MATERIAL PROVIDED:
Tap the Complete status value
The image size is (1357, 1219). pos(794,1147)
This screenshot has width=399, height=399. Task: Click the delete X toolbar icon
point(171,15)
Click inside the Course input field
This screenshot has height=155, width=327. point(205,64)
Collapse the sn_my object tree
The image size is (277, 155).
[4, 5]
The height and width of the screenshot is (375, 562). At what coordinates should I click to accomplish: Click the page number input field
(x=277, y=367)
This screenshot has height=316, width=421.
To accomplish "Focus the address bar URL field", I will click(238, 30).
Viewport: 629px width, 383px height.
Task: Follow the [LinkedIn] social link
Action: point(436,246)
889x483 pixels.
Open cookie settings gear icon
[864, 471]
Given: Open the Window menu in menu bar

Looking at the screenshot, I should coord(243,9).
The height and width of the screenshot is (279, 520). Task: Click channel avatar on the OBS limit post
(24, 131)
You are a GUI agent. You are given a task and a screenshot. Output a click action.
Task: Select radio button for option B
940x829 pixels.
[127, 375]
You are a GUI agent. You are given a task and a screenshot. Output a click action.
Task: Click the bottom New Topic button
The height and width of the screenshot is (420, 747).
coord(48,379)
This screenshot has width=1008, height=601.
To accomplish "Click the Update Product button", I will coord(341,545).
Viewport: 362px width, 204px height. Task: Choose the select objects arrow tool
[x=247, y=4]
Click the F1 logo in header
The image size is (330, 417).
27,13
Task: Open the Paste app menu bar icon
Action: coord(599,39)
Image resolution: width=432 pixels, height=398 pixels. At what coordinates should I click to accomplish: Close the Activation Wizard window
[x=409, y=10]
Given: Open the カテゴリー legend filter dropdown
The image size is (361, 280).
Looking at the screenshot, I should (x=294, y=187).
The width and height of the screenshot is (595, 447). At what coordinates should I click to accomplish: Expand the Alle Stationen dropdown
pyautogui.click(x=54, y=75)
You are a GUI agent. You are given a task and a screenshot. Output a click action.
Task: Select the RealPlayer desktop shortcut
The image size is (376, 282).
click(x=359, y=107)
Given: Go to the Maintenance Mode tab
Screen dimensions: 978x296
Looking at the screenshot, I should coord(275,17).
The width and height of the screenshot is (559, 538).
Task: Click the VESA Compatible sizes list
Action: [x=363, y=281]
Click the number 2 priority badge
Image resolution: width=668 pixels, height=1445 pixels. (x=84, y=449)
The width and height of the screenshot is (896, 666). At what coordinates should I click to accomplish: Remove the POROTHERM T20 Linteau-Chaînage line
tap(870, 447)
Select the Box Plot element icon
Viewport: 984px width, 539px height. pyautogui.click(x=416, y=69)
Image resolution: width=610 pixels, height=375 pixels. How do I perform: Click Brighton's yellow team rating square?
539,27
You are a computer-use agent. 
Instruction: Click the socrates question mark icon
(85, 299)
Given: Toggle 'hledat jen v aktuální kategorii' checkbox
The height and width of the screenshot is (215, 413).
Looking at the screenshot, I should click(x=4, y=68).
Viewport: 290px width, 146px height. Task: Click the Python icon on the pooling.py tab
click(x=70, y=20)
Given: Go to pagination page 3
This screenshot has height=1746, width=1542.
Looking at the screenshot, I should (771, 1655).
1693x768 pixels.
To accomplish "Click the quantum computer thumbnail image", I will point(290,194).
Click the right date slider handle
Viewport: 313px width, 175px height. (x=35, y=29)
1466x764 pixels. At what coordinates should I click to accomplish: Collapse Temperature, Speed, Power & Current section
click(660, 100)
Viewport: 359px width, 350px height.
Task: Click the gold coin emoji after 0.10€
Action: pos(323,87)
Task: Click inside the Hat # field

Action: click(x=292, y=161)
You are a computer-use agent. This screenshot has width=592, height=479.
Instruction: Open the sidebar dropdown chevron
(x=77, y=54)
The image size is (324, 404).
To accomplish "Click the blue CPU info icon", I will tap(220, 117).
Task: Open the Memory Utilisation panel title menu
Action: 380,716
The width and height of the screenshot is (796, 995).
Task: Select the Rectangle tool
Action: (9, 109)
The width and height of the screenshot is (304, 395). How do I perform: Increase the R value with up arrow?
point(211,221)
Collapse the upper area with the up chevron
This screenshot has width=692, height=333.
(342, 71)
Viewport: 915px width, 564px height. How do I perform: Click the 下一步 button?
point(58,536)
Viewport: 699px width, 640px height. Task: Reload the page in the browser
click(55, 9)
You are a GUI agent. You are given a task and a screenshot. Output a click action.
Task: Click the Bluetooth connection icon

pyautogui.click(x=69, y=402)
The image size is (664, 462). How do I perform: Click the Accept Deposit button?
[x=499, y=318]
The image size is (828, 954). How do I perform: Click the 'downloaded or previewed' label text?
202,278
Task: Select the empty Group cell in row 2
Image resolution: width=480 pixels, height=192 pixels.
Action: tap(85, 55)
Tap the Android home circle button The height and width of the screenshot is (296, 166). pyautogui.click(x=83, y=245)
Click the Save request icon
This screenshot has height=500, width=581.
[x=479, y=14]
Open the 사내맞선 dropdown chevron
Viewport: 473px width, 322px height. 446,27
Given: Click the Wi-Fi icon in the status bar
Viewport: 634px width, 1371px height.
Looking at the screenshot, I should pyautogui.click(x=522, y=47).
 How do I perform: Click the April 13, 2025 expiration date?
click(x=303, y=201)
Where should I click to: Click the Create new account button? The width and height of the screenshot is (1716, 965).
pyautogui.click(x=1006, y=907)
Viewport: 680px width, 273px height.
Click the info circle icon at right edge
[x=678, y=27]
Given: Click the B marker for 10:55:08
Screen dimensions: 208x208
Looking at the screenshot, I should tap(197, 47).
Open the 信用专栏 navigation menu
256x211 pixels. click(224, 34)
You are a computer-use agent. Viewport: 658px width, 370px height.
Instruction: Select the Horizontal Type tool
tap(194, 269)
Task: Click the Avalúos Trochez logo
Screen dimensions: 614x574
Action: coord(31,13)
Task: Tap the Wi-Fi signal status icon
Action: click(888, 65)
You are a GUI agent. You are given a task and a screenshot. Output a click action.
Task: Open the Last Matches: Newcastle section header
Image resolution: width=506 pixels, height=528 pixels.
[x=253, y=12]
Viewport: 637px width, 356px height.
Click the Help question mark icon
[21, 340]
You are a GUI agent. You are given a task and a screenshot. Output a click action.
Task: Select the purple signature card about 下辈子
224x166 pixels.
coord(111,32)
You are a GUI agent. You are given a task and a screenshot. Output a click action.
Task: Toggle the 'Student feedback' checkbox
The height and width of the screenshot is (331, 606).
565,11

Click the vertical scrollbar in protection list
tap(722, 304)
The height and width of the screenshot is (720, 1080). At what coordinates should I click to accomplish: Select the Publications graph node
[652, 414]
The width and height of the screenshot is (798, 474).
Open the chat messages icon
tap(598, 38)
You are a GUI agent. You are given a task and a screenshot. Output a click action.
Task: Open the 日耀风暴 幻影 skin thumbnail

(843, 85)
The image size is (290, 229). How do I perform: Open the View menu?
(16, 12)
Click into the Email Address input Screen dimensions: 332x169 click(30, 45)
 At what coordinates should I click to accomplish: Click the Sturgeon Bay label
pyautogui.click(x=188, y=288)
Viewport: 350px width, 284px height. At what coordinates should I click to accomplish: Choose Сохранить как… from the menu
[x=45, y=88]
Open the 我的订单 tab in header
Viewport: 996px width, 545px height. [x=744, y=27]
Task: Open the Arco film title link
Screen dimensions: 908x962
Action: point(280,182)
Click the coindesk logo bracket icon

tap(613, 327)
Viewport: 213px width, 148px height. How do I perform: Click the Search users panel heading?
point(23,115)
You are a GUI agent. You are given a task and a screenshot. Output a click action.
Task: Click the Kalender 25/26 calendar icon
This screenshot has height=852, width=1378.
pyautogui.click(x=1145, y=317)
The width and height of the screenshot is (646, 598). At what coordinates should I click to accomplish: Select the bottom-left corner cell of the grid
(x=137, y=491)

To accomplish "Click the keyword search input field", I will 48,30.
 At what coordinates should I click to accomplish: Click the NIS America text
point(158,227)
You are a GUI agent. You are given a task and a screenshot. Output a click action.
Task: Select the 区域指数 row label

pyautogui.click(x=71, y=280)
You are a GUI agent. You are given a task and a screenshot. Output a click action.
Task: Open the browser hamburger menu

INSTRUCTIONS TO FOLLOW:
Your answer should be the lines of the listing above between the line holding "Task: Open the 日耀风暴 幻影 skin thumbnail" and the line holding "Task: Open the Arco film title link", inclusive, restated word for word and alone.

EXERCISE RESULT:
Task: Open the 日耀风暴 幻影 skin thumbnail

(843, 85)
The image size is (290, 229). How do I perform: Open the View menu?
(16, 12)
Click into the Email Address input Screen dimensions: 332x169 click(30, 45)
 At what coordinates should I click to accomplish: Click the Sturgeon Bay label
pyautogui.click(x=188, y=288)
Viewport: 350px width, 284px height. At what coordinates should I click to accomplish: Choose Сохранить как… from the menu
[x=45, y=88]
Open the 我的订单 tab in header
Viewport: 996px width, 545px height. [x=744, y=27]
Task: Open the Arco film title link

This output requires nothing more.